++++ PAGE TEXT ++++

K-means Clustering

10.3. K-means Clustering#

10.3.1. Clustering of Data#

In this section, we will consider the problem of clustering into \(k\) groups a set of unlabelled points in a coordinate plane \(\mathbb{R}^2.\) For example, the figure below is a scatterplot of a data set from the Chicago Data Portal that shows the locations of 1,000 recent acts of violence in the city of Chicago. Police departments may use data like this to help identify clusters or “hot spots” in their violence reduction efforts. Another question is whether these crime locations might be naturally divided in some way, say, into two halves.

We can use \(k\)-means clustering to separate the mapped crime data as points in \(\mathbb{R}^2\) into an arbitrary number of groups solely based on location, as seen in the figure below. This figure shows \(k=2\) clusters. The I-55 Stevenson Expressway, which runs northeast from Stickney to downtown Chicago, is close to the boundary between the two clusters. High-density areas exist within each cluster, one in the West side and the other in much of the South side of the city. These areas reflect a long history of injustices in these parts of Chicago [Amdat 2021].

Data source: Chicago Data Portal https://data.cityofchicago.org/Public-Safety/Violence-Reduction-Victims-of-Homicides-and-Non-Fa/gumc-mgzr.

Data was extracted on December 7th, 2022. Map tiles by Stamen Design, under CC by 3.0. Data by © OpenStreetMap, under ODbL.

++++ DATA SHOWN ++++

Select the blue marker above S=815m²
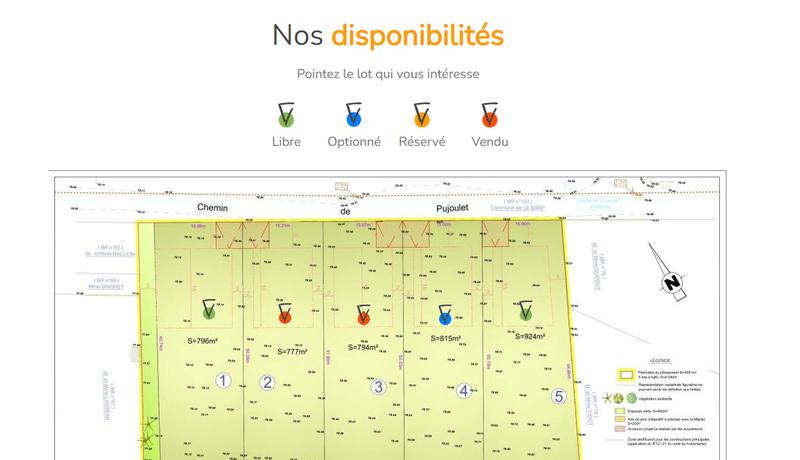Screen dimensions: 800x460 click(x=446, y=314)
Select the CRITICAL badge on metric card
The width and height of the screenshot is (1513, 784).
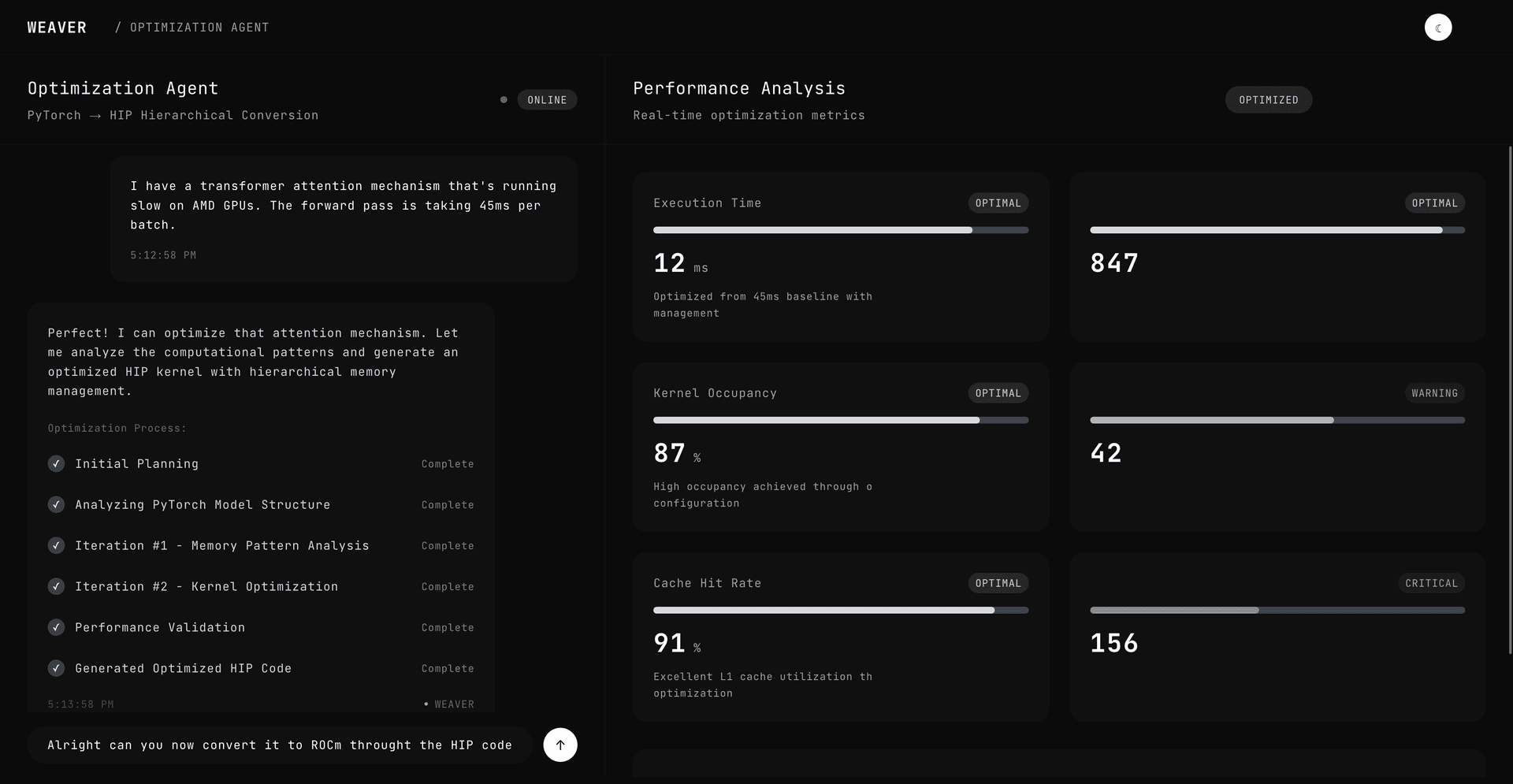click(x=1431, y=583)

++++

## DO THIS
Continue the K-means clustering text from its last sentence.

## OUTPUT BELOW
As discussed in the previous section on OLS linear regression, minimization of a loss function \(J(c_0,c_1)\) is the basis for finding a line \(y=c_0+c_1 x\) which best fits a collection of data points \((x_1,y_1), (x_2,y_2),\dots (x_n,y_n).\) We show how minimization of a different loss function is basic to a particular method to cluster data into \(k\) groups called k-means clustering. We begin by describing three recursive methods for locating a minimum point of a loss function, the first of which is gradient descent.

10.3.2. Optimization by Gradient Descent#

Recall that given a function \(J(w_1,w_2,\dots,w_s)\), the gradient of \(J\) (denoted \(\nabla J\)) is the vector

\[ \nabla J(w_1,w_2,\dots,w_s) = \left\langle\frac{\partial J}{\partial w_1},\frac{\partial J}{\partial w_2},\dots,\frac{\partial J}{\partial w_s}\right\rangle. \]

If \(J(w_1,.w_2,\dots,w_s)\) has a maximum or minimum at a differentiable interior point \(\mathbf{w}^*=(w_1^*,w_2^*,\dots,w_s^*)\), then

\[\nabla J (\mathbf{w}^*)=\mathbf{0}.\]

That is, all the partials of \(J\) must equal zero at \(\mathbf{w}^*.\) Hence, to find a max or min point \(\mathbf{w^*}\) of \(J\), we look for a solution to \(\nabla J=\mathbf{0}\).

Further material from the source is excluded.